Parents are also encouraged to keep their children from consuming too many foods and beverages with caffeine, such as chocolate and soft drinks. Other tips include:

  • Make sure children avoid eating or drinking too close to bedtime. This can interrupt sleep.
  • Encourage a child to maintain a healthy body weight. Many cases of sleep apnea (slowed or stopped breathing during sleep) occur among overweight children. Weight loss can alleviate or eliminate the symptoms.
  • Exercise. Exercising regularly often helps children sleep, although exercising too soon before bedtime can cause difficulties falling asleep.
  • Find the right temperature for sleeping. Extreme temperatures can disrupt a child’s sleep.
  • Get proper light exposure. Too little exposure to sunlight during the day can cause sleep problems at night. Bedrooms should be kept dark so light does not interfere with sleep.
  • Control noise. Environmental noise can be minimized with ear plugs, rugs, heavy curtains or drapes or double-pane windows.
  • Get a proper mattress. Mattress quality can impact sleep quality.
  • Maintain consistent sleep and wake times and encourage children to get into bed only when tired.

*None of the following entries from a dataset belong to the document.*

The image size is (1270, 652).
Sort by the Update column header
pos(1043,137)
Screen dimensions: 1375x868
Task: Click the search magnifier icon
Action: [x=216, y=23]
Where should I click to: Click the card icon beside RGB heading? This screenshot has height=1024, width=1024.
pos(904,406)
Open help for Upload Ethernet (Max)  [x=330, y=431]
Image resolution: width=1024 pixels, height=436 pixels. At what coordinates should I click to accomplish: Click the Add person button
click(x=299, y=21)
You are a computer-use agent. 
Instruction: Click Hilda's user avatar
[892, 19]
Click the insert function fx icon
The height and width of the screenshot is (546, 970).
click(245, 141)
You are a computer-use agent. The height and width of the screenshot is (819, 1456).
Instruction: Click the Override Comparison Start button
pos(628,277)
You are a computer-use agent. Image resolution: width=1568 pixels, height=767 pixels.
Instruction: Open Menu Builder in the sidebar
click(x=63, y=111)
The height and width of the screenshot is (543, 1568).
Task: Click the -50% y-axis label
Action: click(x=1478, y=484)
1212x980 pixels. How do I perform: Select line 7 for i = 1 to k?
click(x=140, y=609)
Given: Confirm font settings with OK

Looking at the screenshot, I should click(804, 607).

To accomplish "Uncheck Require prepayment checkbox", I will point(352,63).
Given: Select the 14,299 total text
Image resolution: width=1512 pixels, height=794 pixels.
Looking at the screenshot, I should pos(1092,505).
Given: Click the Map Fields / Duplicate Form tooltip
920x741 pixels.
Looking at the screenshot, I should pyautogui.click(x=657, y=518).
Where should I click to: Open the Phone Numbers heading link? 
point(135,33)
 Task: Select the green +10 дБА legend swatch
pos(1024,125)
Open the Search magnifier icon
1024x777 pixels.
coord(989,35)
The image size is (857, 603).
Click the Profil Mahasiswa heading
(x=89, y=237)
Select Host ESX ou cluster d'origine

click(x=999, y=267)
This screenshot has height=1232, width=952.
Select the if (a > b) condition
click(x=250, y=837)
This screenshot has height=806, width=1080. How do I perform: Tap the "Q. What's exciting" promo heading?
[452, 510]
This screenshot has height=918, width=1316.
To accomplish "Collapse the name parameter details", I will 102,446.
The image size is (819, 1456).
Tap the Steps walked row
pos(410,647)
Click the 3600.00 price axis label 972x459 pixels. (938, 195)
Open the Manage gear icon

Children who have less serious, secondary sleep disturbances often can improve their sleep time by learning to self-soothe. This technique encourages children to use self-comforting measures to relax themselves when they wake in the middle of the night. Studies have shown that high percentages of children are able to regularly return to sleep once they have mastered this technique. Putting infants to bed when they are drowsy but not yet asleep appears to encourage these children to become successful “self-soothers.”  

In some cases, medical intervention may be needed to treat sleep disorders in children. Some pediatricians have used medications such as antihistamines for children with trouble sleeping. However, long-term use of medications for insomnia in children is not recommended and there is limited information on the use of adult sleep medications for children. Other conditions such as attention deficit hyperactivity disorder or mental retardation may require other medications that can help a child’s sleep disorder.

Many children who have frequent throat infections such as tonsillitis may have troubled breathing and sleeping due to enlarged tonsils. Removal of the tonsils (tonsillectomy) can help this problem.

Research shows that exercise can often alleviate sleep problems in overweight children.

Questions for your doctor

Preparing questions in advance can help parents and children to have more meaningful discussions with a physician regarding the child’s conditions. Parents may wish to ask their doctor the following questions regarding child sleep disorders:

  1. My child sometimes has trouble falling asleep. Is this normal or does he/she have a sleep disorder?
  2. What type of sleep disorder do you suspect my child has?
  3. How will you diagnose my child’s sleep disorder?
  4. What is causing my child’s sleep disorder?
  5. How likely is it that my child will simply outgrow the sleep disorder?
  6. What are the possible health and developmental consequences of my child’s sleep disorder?
  7. Should I consult a sleep center to determine the cause of my child’s sleep disorder?
  8. How should my child’s sleep disorder be treated?
  9. Are the medications used to treat sleep disorders safe for children?
  10. How can I help my child to sleep better?